**Material provided:**
[Begin]

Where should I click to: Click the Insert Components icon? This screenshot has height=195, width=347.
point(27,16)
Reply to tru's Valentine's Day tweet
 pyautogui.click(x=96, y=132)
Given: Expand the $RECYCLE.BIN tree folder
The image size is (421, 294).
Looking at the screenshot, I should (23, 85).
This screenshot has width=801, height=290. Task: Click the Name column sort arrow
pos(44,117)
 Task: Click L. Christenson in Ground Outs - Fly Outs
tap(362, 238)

[End]
[Begin]

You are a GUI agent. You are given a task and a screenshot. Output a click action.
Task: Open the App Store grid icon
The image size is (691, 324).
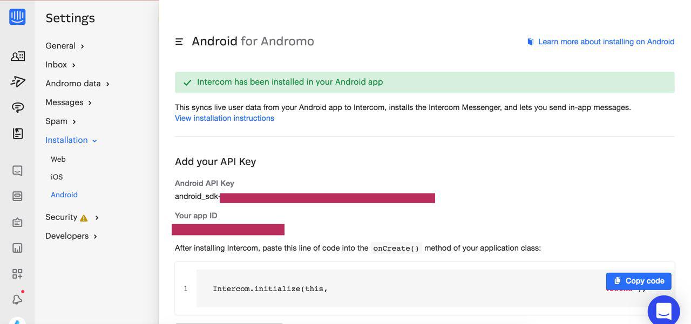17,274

[End]
[Begin]

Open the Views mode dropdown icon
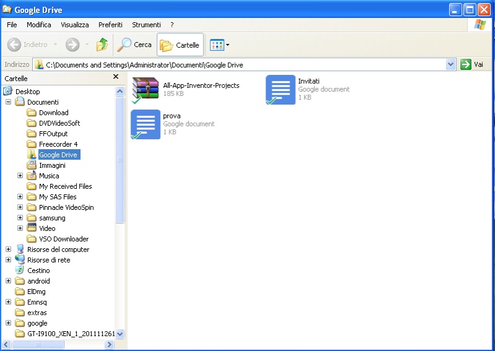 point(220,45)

[End]

**Directions:**
Can you shift the coordinates by adding 15 to each number and rewrite the rows from the line with "Task: Click L." up to and including the line with "tap(362, 238)", keeping the request line as well?

**Exercise response:**
 Task: Click L. Christenson in Ground Outs - Fly Outs
tap(377, 253)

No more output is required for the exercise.